The issue to be discussed in this article is whether the bank guarantee furnished by the assessee amounts to payment of duty or it is a security to the Revenue to safeguard the interests of the Revenue with reference to decided case laws.

In ‘Commissioner of Customs (Exports) V. M/s Jraj Exports P Limited - 2007 (7) TMI 73 - MADRAS HIGH COURT (order dated 21.07.2007 in CMA No. 1541 of 2007) the High Court held that the bank guarantee furnished cannot be considered as duty paid and it is only security to safeguard the interests of the Revenue.

In ‘Vamadev Exports V. Commissioner of Customs (Appeals), Chennai’ – 2016 (12) TMI 1717 - MADRAS HIGH COURT the assessee is an exporter.  The assessee claimed benefit in terms of the zero duty concessional schemes notified by the Government of India.  The Director General of Foreign Trade issued the license to the assessee and the assessee undertook a specified export obligation as a pre condition to avail the benefit under the scheme.  A bank guarantee for ₹ 7,57,105/- was furnished to the customs authorities for the period from 1.12.97 to 1.12. 2002.

The Customs Authorities issued a letter dated 26.12.2000 to the bankers stating that the petitioner had failed to fulfill pro rata obligation.  The Authority recovered ₹ 4,07,245/- from the bank guarantee.  The assessee discharged its export obligation on 26.5.2003 and communicated the same to the Commissioner of Customs.  Therefore the petitioner requested the Authority vide his letter dated 28.5.2003 to discharge the bank guarantee.  After a lapse of four years, on 22.3.2007 the Authority informed the concerned bank to treat the bank guarantee as cancelled.  The assessee sought for the refund of ₹ 4,07,245/- realized by the Authority from the bank.

On 20.08.2007 the Commissioner of Customs rejected the request of the assessee that the application for refund was filed beyond the period of six months under section 27 of the Customs Act.  The assessee filed appeal before Commissioner (Appeals).   In the meanwhile the assessee intimated his address change to the Authority with due acknowledgment.  The Commissioner (Appeals) dismissed the appeal filed by the assessee on 4.11.2009 as ex parte.  However the said order has not been communicated to the assessee.   The said order was made available to the assessee on 21.05.2014 on his file of application under RTI to know the status of the appeal.

On receipt of the order the assessee immediately filed a writ petition before the High Court seeking refund along with interest.  The writ petition was partly allowed by the Single Judge holding the view of the settled legal position, the assessee would be entitled for refund of bank guarantee and the claim of the interest was rejected.   The assessee filed appeal against the order of Single Judge before the High Court.

The assessee relied on the judgment of Supreme Court in ‘Sandik Asia Limited V. Commissioner of Income Tax’ – 2006 (1) TMI 55 - SUPREME COURT followed in ‘Commissioner of Income Tax, Gujart V. Gujarat Fluoro Chemicals’ – 2013 (10) TMI 117 - SUPREME COURT  the Supreme Court held that there was an inordinate delay on the part of the Revenue in refunding certain amount which included the statutory interest and therefore,  the Supreme Court directed the Revenue to pay compensation for the same and not on interest on interest.

The Revenue relied on the judgment in ‘The Commissioner of Customs v. M/s Areva T&D India Limited (WA No. 299 of 2013, dated 21.04.2014)

__Work to do__.
Reproduce the bank guarantee article word for word, from "In ‘Vamadev Exports" up to and including "to 1.12. 2002.". You won't need the items that come next.

__Given entries__.

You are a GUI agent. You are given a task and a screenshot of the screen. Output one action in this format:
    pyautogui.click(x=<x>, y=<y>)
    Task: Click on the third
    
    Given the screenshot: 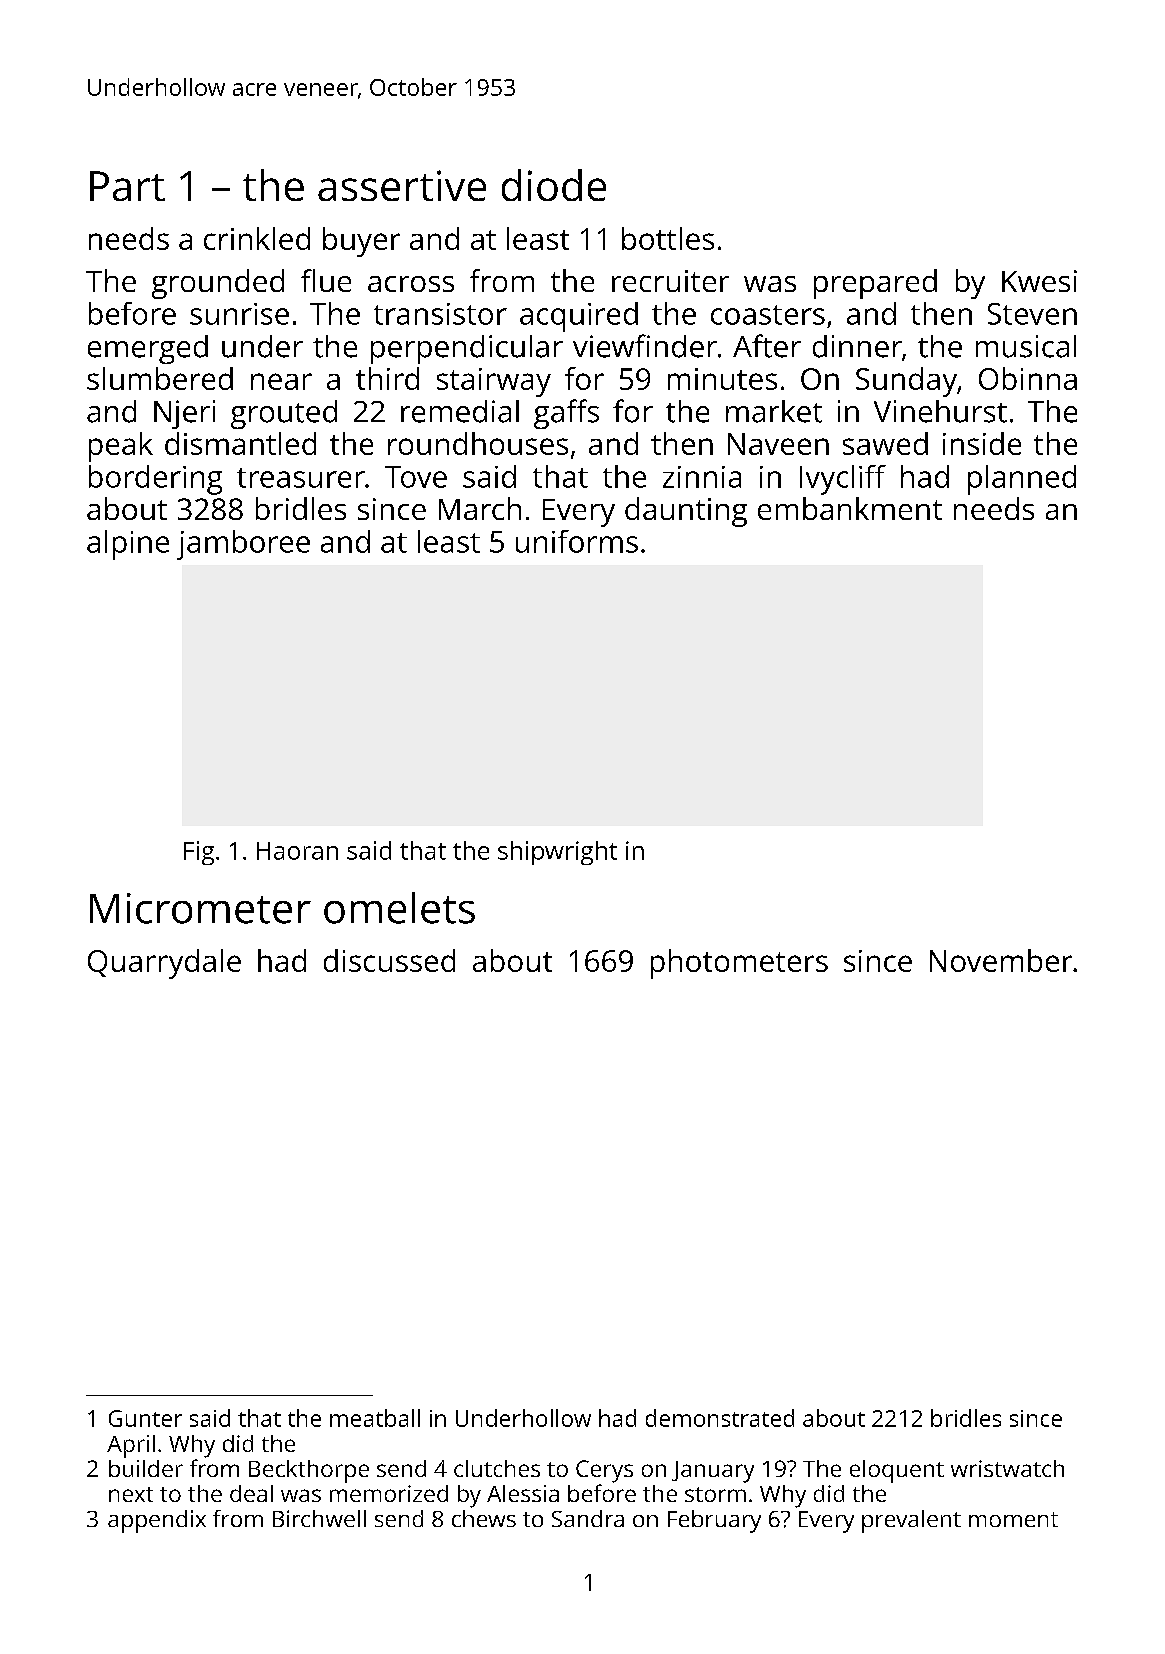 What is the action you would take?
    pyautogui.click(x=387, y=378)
...
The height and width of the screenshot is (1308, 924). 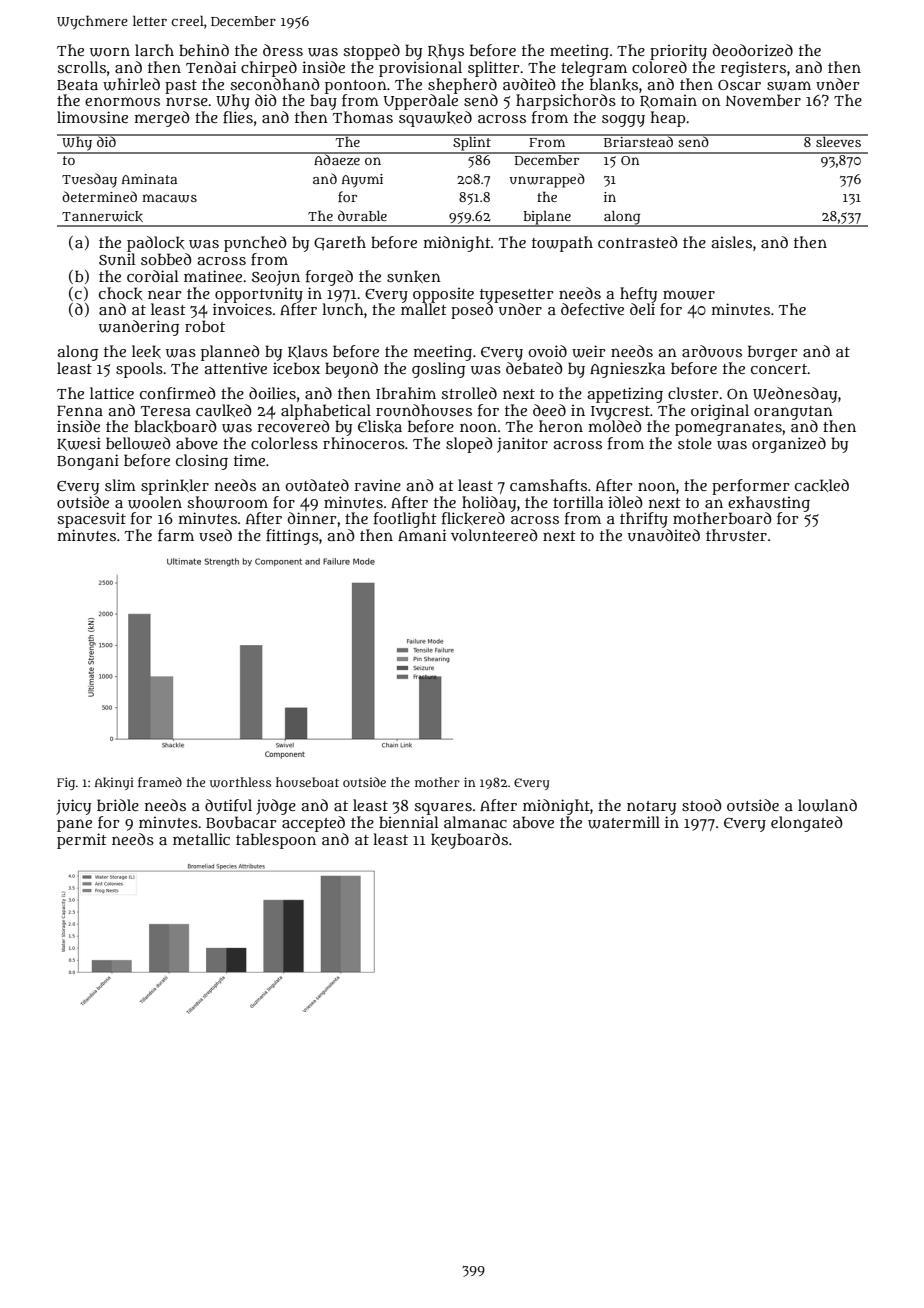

__Correct answer__.
In ‘Vamadev Exports V. Commissioner of Customs (Appeals), Chennai’ – 2016 (12) TMI 1717 - MADRAS HIGH COURT the assessee is an exporter.  The assessee claimed benefit in terms of the zero duty concessional schemes notified by the Government of India.  The Director General of Foreign Trade issued the license to the assessee and the assessee undertook a specified export obligation as a pre condition to avail the benefit under the scheme.  A bank guarantee for ₹ 7,57,105/- was furnished to the customs authorities for the period from 1.12.97 to 1.12. 2002.